**What is being asked**. Please find the lines in the entries below that contain the word "reply", and copy each one.

[Excerpts from a dataset]
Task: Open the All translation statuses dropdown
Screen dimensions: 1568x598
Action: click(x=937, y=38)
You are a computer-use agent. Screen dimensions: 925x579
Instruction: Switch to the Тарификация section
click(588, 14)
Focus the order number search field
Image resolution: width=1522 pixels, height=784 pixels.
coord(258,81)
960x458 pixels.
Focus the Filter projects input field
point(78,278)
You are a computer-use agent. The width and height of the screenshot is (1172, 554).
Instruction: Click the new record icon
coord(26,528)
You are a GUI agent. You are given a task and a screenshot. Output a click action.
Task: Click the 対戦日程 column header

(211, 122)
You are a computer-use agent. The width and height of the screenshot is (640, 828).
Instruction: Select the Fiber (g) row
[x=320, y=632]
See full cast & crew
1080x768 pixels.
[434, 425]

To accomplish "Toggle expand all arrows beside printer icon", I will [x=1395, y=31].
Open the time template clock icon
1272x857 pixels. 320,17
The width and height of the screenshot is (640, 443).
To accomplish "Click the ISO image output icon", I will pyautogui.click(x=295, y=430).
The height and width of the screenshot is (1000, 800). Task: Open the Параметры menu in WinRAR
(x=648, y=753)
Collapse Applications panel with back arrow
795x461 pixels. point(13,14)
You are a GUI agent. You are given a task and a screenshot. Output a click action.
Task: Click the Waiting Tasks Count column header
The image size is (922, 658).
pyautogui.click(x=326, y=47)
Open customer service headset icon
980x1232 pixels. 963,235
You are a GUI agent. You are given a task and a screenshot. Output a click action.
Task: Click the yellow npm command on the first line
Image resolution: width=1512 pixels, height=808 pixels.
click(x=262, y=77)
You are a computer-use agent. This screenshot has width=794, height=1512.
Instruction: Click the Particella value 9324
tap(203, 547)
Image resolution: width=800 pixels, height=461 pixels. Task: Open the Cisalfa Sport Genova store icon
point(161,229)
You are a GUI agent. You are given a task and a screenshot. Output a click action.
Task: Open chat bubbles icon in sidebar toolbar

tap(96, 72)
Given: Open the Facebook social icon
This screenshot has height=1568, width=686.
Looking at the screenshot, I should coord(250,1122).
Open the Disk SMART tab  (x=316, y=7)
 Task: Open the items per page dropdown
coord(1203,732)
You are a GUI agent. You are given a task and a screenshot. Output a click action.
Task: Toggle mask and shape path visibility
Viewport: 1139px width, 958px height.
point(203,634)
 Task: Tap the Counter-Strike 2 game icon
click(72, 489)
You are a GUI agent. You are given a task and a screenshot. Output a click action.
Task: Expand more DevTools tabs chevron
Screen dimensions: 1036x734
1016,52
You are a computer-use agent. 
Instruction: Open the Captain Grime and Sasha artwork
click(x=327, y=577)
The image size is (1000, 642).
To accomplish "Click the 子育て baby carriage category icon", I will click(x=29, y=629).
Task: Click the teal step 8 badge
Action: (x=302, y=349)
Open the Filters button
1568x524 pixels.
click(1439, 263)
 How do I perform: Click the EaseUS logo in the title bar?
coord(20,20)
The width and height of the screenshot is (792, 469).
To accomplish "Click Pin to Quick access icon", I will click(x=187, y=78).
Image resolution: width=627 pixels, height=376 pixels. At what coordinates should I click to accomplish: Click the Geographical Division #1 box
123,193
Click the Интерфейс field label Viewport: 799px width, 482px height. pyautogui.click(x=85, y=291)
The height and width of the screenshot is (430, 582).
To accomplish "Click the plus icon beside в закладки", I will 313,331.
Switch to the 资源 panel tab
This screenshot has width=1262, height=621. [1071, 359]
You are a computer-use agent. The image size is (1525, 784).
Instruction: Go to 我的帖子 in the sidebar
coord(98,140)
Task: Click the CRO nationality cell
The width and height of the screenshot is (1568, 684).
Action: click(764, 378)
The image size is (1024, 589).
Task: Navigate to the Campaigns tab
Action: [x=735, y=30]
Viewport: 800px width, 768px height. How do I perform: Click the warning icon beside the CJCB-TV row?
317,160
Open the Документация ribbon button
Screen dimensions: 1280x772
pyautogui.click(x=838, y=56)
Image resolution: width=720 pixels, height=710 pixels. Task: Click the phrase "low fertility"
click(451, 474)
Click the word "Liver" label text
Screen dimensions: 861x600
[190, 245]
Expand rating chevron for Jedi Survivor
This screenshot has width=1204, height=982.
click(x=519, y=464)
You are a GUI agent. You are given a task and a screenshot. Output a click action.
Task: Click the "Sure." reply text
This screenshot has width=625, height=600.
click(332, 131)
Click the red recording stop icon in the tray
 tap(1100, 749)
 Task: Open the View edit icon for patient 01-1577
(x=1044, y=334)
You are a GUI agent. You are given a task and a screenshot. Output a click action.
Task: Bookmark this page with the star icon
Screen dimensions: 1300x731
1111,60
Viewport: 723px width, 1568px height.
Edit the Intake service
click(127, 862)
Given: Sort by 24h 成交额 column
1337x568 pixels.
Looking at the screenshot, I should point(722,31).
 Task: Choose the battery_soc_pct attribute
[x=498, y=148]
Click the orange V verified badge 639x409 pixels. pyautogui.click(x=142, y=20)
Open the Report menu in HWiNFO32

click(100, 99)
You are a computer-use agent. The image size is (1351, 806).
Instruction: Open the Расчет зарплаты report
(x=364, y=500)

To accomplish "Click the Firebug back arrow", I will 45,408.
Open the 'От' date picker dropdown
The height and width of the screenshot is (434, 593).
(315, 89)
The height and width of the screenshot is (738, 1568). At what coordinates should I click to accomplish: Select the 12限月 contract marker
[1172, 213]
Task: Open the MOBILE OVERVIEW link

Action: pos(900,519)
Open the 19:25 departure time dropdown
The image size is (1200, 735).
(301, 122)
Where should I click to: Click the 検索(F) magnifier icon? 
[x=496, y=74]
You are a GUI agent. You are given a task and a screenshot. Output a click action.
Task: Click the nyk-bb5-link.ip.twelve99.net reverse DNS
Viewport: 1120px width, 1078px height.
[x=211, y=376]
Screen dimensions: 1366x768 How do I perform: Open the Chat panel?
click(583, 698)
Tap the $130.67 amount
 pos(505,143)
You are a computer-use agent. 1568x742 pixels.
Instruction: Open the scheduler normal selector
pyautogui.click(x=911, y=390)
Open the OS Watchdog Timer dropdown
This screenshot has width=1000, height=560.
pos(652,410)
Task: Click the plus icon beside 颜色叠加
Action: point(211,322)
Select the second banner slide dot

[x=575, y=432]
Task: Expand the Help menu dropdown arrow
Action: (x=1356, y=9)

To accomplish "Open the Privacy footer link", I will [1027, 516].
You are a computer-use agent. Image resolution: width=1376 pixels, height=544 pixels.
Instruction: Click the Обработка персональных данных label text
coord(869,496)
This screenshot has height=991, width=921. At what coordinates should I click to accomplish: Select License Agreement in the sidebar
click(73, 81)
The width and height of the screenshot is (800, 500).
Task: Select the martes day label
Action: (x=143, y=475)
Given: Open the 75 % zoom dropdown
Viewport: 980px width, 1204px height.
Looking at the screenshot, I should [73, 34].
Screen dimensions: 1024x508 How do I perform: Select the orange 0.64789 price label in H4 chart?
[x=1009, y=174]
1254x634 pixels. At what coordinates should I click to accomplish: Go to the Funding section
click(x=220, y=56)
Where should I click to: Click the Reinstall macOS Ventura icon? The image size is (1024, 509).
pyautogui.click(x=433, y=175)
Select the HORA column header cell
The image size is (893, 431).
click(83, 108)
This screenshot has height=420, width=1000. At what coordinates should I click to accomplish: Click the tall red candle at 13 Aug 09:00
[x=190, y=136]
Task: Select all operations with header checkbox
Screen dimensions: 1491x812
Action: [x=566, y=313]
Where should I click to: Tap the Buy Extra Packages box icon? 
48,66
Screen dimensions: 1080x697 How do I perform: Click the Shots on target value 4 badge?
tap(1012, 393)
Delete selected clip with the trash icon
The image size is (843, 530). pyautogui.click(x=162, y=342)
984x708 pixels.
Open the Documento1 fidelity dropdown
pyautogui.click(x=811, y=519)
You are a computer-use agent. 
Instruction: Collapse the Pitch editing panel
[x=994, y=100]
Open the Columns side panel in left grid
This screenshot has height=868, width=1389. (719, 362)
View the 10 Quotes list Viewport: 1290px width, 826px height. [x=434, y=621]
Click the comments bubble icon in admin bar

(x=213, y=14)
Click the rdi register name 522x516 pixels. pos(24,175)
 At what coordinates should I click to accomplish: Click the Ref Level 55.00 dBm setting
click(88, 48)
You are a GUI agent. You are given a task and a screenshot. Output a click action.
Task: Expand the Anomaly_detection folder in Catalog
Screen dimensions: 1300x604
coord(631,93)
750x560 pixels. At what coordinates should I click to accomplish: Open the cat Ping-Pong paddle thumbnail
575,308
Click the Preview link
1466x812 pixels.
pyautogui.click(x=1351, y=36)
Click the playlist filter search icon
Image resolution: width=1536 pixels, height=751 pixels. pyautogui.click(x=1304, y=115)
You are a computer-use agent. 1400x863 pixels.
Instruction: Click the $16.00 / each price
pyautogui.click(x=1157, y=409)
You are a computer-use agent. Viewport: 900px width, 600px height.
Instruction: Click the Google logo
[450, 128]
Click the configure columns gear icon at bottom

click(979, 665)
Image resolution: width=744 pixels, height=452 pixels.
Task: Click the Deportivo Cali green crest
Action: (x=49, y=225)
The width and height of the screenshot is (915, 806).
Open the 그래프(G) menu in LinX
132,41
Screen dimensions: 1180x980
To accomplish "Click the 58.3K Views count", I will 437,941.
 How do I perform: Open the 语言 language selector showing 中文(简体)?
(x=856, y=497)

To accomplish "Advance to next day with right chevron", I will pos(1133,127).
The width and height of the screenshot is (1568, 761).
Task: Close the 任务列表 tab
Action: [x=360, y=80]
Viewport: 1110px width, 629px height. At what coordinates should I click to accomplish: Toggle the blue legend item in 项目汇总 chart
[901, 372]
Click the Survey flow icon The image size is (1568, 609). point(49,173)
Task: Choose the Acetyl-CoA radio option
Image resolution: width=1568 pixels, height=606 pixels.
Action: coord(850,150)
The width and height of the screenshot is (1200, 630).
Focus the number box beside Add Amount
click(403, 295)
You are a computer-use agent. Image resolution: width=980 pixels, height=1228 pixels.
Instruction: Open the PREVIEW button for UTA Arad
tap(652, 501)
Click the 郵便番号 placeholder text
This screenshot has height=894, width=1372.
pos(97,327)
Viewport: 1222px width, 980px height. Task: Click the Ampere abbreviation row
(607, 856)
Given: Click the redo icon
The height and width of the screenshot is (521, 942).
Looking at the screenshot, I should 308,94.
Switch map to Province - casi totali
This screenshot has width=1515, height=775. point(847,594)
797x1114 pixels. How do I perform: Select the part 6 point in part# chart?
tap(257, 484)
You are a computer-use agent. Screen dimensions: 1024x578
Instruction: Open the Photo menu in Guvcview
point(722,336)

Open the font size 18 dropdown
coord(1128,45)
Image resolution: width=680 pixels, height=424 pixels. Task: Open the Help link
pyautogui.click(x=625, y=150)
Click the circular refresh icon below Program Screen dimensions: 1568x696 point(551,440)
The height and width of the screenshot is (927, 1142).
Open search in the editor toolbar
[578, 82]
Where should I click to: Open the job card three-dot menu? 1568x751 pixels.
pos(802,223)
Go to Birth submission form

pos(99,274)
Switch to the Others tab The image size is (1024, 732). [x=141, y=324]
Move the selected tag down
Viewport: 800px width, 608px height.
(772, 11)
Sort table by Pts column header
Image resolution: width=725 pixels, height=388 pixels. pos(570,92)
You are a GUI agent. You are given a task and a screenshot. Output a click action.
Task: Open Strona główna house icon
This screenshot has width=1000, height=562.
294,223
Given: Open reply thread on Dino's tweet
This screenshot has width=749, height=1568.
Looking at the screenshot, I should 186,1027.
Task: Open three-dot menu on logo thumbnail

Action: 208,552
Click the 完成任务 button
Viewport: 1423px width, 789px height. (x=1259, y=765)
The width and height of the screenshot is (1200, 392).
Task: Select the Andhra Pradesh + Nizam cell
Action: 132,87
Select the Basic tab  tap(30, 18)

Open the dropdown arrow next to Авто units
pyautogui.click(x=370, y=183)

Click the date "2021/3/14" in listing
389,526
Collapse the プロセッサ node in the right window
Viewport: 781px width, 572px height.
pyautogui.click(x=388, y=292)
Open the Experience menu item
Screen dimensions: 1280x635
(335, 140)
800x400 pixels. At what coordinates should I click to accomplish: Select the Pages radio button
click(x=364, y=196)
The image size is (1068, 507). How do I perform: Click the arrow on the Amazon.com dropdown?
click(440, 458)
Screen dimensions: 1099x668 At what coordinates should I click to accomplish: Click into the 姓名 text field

**Final answer**.
Task: Click the "Sure." reply text
Given: Open reply thread on Dino's tweet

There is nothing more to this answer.